Sebastiano Cantalupo, of the University of California, Santa Cruz, and his colleagues may have become the first people ever to spot “dark galaxies”, the antediluvian ancestors of the bright islands that contain almost all of the stars in the modern universe, and of which Earth’s own Milky Way is one.
Despite their name, dark galaxies are not as tenebrous as other “dark” astronomical phenomena. Unlike dark energy or exotic dark matter—so called because, since they do not interact with photons of electromagnetism, their presence can only be discerned through their gravitational effects—they are made up of humdrum hydrogen and helium gas. But they are relatively small, and their weak gravity means their gas is so dispersed that stars condense out of it only very slowly.
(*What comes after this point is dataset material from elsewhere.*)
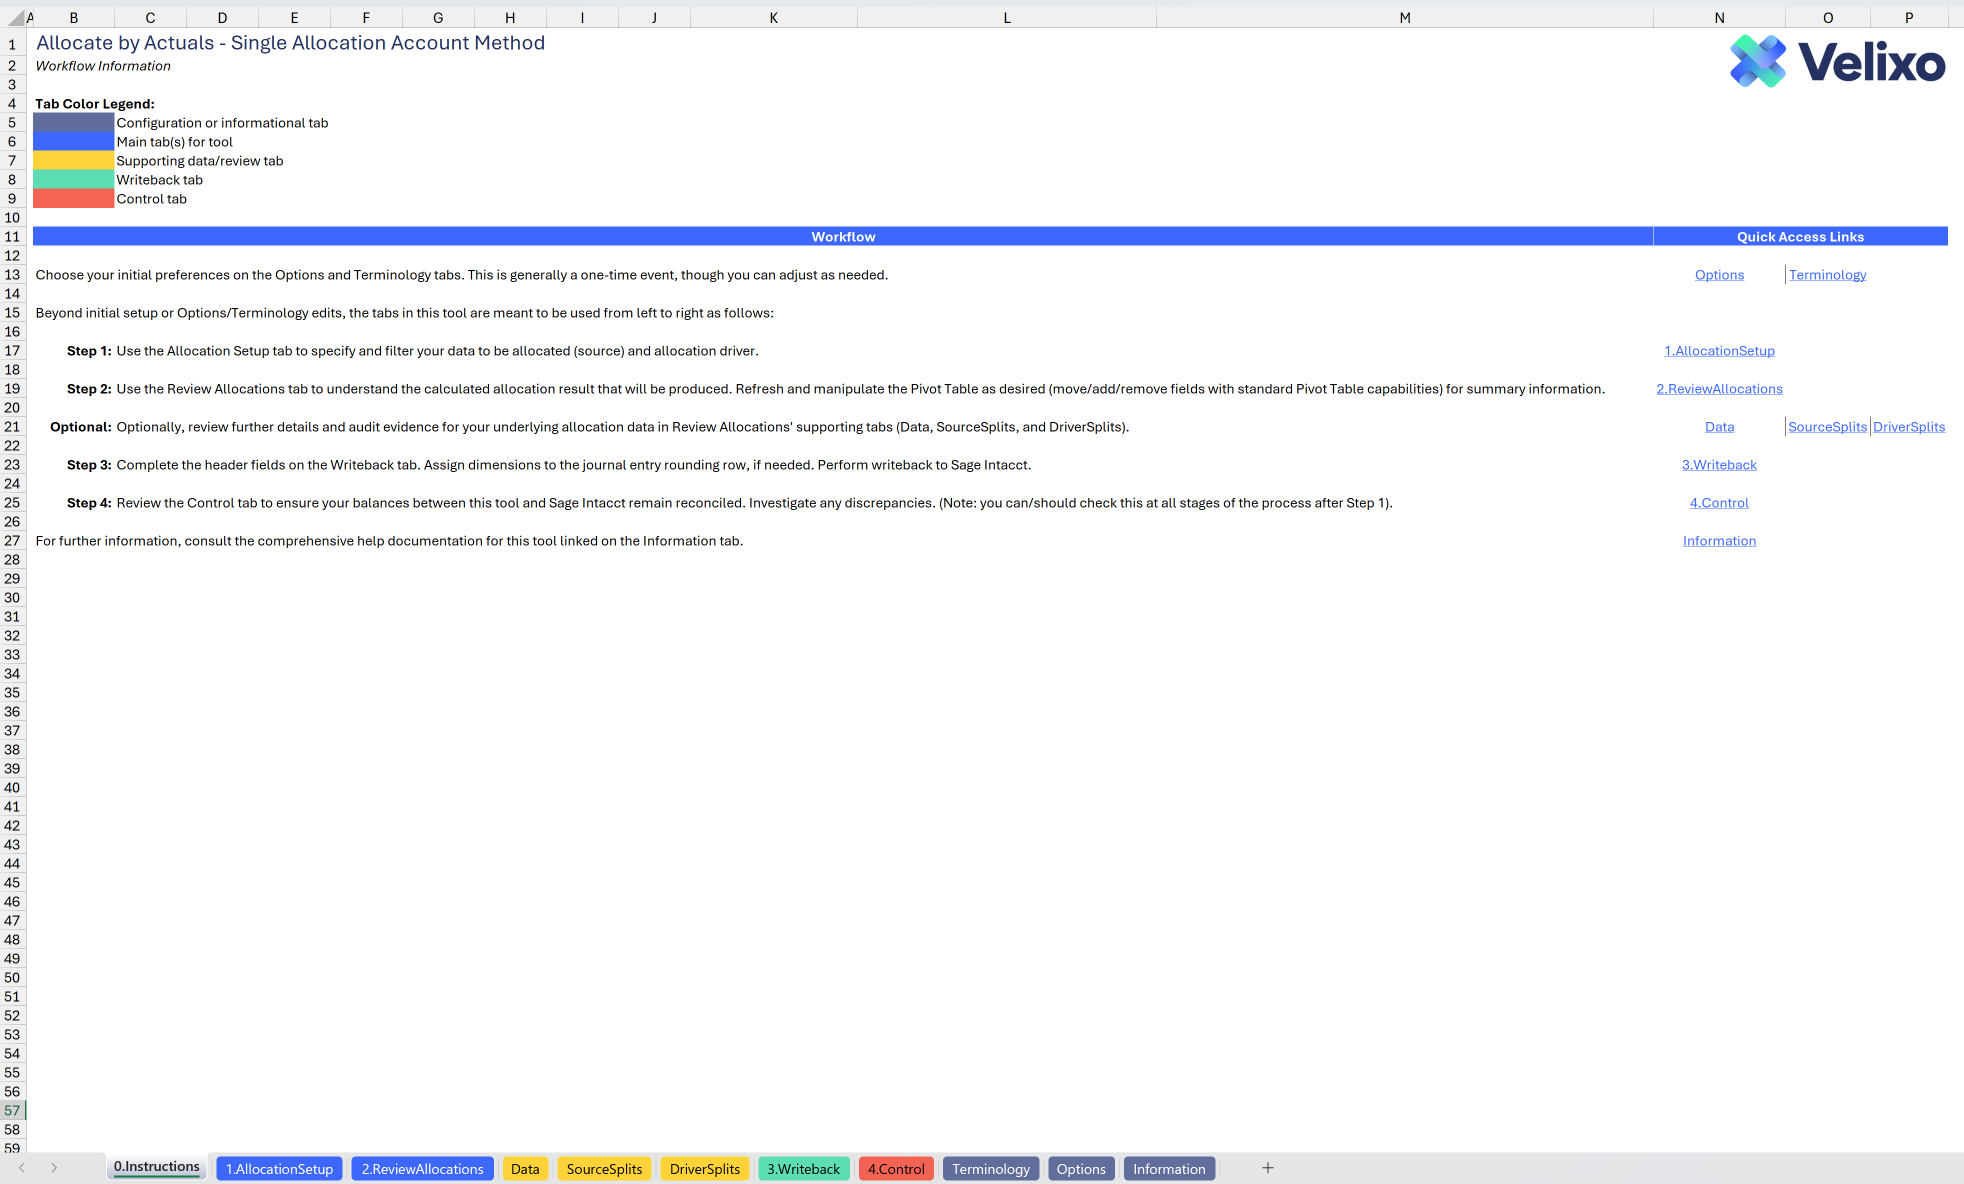Viewport: 1964px width, 1184px height.
Task: Click the red Control tab legend swatch
Action: coord(73,199)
Some characteristics of bigger, brighter, modern galaxies—for example, the relationship between a galaxy’s mass and its star-formation rate—could be explained if there are sources of gas feeding them. Dark galaxies could fit the bill. Astronomers think that their sluggishness at converting gas into stars meant that they remained gaseous while the earliest generations of stars formed, becoming, in effect, leftover stockpiles of gas that more active galaxies could tap. And although none has been observed until now, they were independently predicted by theoretical models that describe how the various forms of large-scale structure visible in today’s universe—galaxies, clusters, superclusters and the enormous, thread-like structures called filaments—condensed out of tiny fluctuations within the thin, almost uniform soup of the early universe.
All this has meant that scientists were relatively confident dark galaxies must have existed. But their predicted dimness was always going to make them hard to pin down. Like their particle-physicist comrades, then, Dr Cantalupo and his team required cutting-edge kit to perform their search. They used a custom-built filter attached to the European Southern Observatory’s Very Large Telescope (VLT). Despite having a name even more prosaic than CERN’s Large Hadron Collider, where the Higgs discovery was made, the VLT (pictured) is one of the most powerful optical telescopes in the world.
Given that dark galaxies give off almost no light, the researchers used their filter to look for something else that might, literally, shed light onto their cosmic quarry. In this case, the source of illumination was a nearby quasar. The ultraviolet radiation from this very bright and distant galactic nucleus (HE0109-3518, for the curious) caused the gas in the proto-galaxy to fluoresce.
After controlling for various sorts of false positives, the astronomers were left with a dozen strong candidates, each with about a billion times the mass of the sun and a rate of star formation around 200 times lower than a more familiar spiral galaxy—just as predicted. One for the astronomers, then, just so the particle physicists don’t get too smug.